Nos últimos anos, o mercado de games deixou de ser apenas um setor em crescimento para se tornar um verdadeiro epicentro cultural. O que antes era visto como um nicho de entretenimento se firma como um espaço estratégico de influência, comportamento e linguagem especialmente entre as novas gerações. Diante disso, marcas de diversos setores têm se movimentado para ocupar esse território com mais intencionalidade, respeito e criatividade.
Moda, alimentos, instituições financeiras, mobilidade e até marcas de luxo já entenderam que os games são mais do que produtos: são ambientes de convivência, expressão e comunidade. O público gamer, altamente conectado, formador de opinião e engajado, passou a ser visto como um grupo cultural relevante com seus próprios códigos, narrativas e lideranças.

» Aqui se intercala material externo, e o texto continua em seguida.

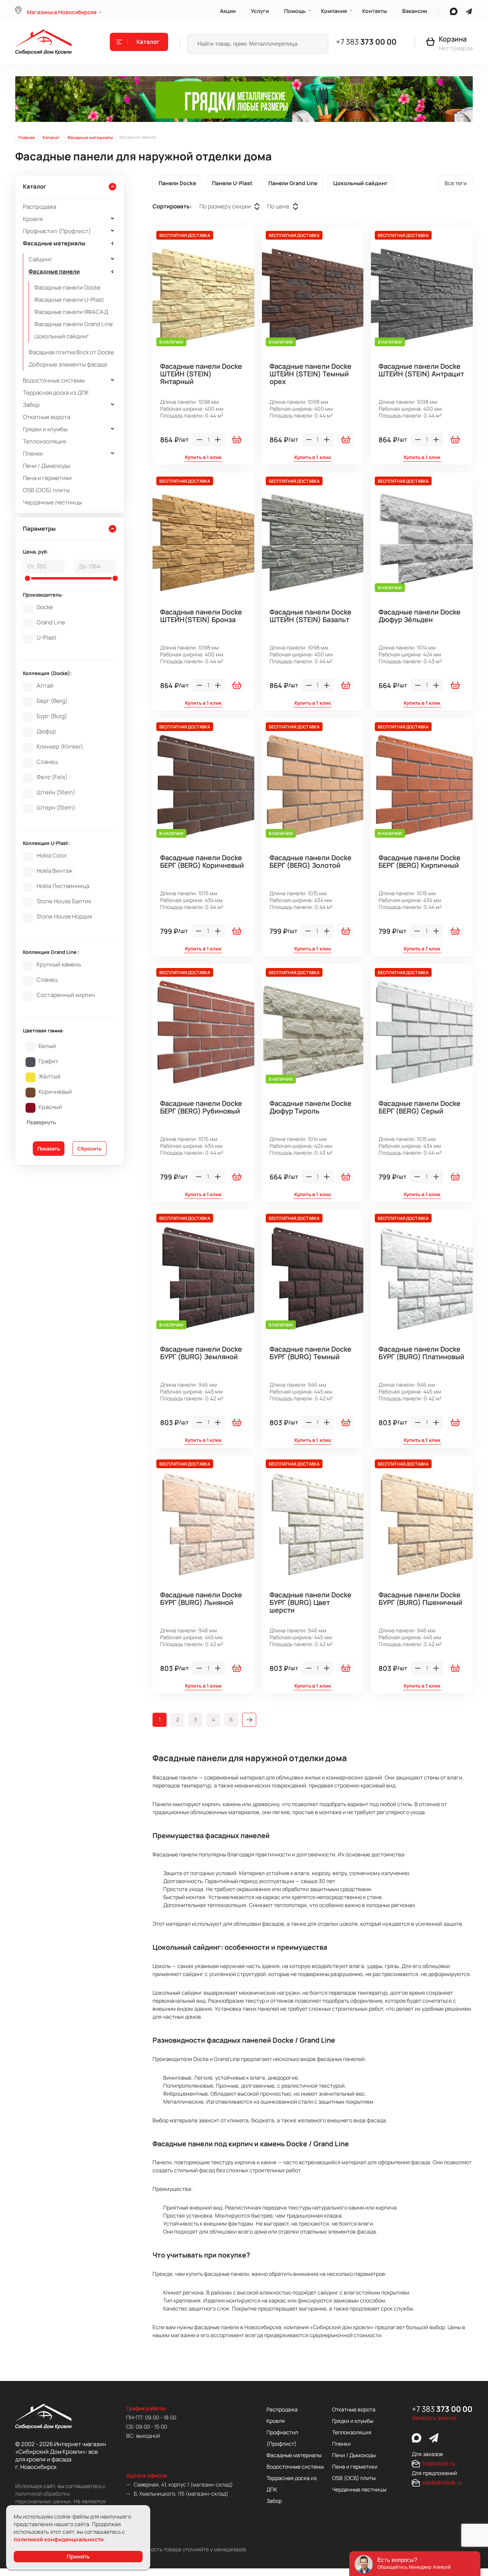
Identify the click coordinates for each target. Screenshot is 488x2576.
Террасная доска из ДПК (56, 393)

E para quem deseja dialogar com ele, não basta apenas estar presente: é preciso participar com legitimidade.
Essa mudança de postura fez com que parcerias entre marcas diversas e o ecossistema gamer se tornassem cada vez mais frequentes. Hoje, empresas buscam colaborações que vão além do patrocínio tradicional, explorando desde desenvolvimento de produtos até ativações em eventos, experiências imersivas e projetos de cocriação com comunidades, criadores de conteúdo e organizações de e-sports.
Ao mesmo tempo, a estrutura profissional do cenário competitivo também evoluiu. Campeonatos organizados, plataformas de matchmaking, transmissões com produção streaming e contratos robustos com jogadores criaram um ambiente propício para investimentos de longo prazo.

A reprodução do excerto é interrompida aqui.